Limbo’s documentation

Limbo (LIbrary for Model-Based Optimization) is an open-source C++11 library for Gaussian Processes and data-efficient optimization (e.g., Bayesian optimization, see [2][9]) that is designed to be both highly flexible and very fast. It can be used as a state-of-the-art optimization library or to experiment with novel algorithms with “plugin” components. Limbo is currently mostly used for data-efficient policy search in robot learning [7] and online adaptation because computation time matters when using the low-power embedded computers of robots. For example, Limbo was the key library to develop a new algorithm that allows a legged robot to learn a new gait after a mechanical damage in about 10-15 trials (2 minutes) [6], and a 4-DOF manipulator to learn neural networks policies for goal reaching in about 5 trials [4].

The implementation of Limbo follows a policy-based design [1] that leverages C++ templates: this allows it to be highly flexible without the cost induced by classic object-oriented designs (cost of virtual functions). The regression benchmarks show that the query time of Limbo’s Gaussian processes is several orders of magnitude better than the one of GPy (a state-of-the-art Python library for Gaussian processes) for a similar accuracy (the learning time highly depends on the optimization algorithm chosen to optimize the hyper-parameters). The black-box optimization benchmarks demonstrate that Limbo is about 2 times faster than BayesOpt (a C++ library for data-efficient optimization, [8]) for a similar accuracy and data-efficiency. In practice, changing one of the components of the algorithms in Limbo (e.g., changing the acquisition function) usually requires changing only a template definition in the source code. This design allows users to rapidly experiment and test new ideas while keeping the software as fast as specialized code.

Limbo takes advantage of multi-core architectures to parallelize the internal optimization processes (optimization of the acquisition function, optimization of the hyper-parameters of a Gaussian process) and it vectorizes many of the linear algebra operations (via the Eigen 3 library and optional bindings to Intel’s MKL).

The library is distributed under the CeCILL-C license via a Github repository. The code is standard-compliant but it is currently mostly developed for GNU/Linux and Mac OS X with both the GCC and Clang compilers. New contributors can rely on a full API reference, while their developments are checked via a continuous integration platform (automatic unit-testing routines).

Limbo is currently used in the ERC project ResiBots, which is focused on data-efficient trial-and-error learning for robot damage recovery, and in the H2020 projet PAL, which uses social robots to help coping with diabetes. It has been instrumental in many scientific publications since 2015 [6][5][11][4][10][3].

### Listing
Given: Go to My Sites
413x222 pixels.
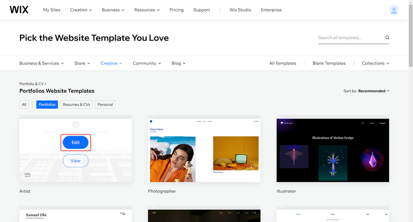Looking at the screenshot, I should click(52, 10).
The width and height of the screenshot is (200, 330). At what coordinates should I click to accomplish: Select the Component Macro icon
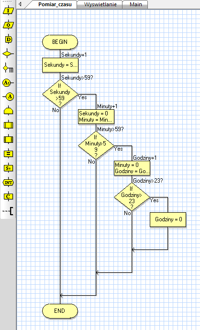tap(8, 139)
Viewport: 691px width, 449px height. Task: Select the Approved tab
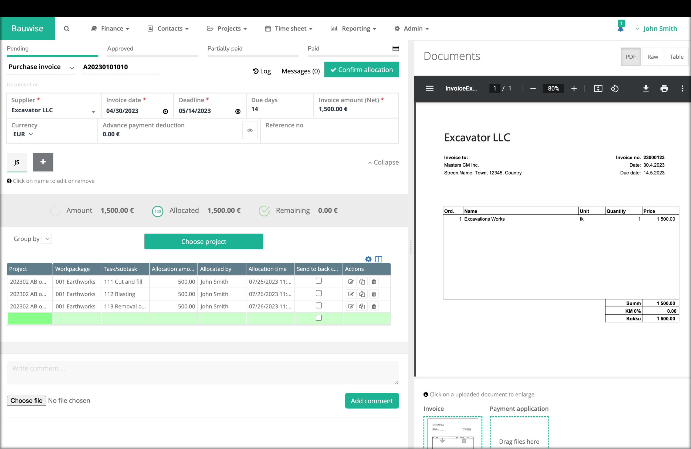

### Tasks
- A) Under which license does the Limbo documentation say the library is distributed?
- B) Quote the Limbo documentation word for word, beginning at the words "Limbo (LIbrary for" and stopping after "5 trials [4].".

### Responses by task
- A) The CeCILL-C license.

- B)
Limbo (LIbrary for Model-Based Optimization) is an open-source C++11 library for Gaussian Processes and data-efficient optimization (e.g., Bayesian optimization, see [2][9]) that is designed to be both highly flexible and very fast. It can be used as a state-of-the-art optimization library or to experiment with novel algorithms with “plugin” components. Limbo is currently mostly used for data-efficient policy search in robot learning [7] and online adaptation because computation time matters when using the low-power embedded computers of robots. For example, Limbo was the key library to develop a new algorithm that allows a legged robot to learn a new gait after a mechanical damage in about 10-15 trials (2 minutes) [6], and a 4-DOF manipulator to learn neural networks policies for goal reaching in about 5 trials [4].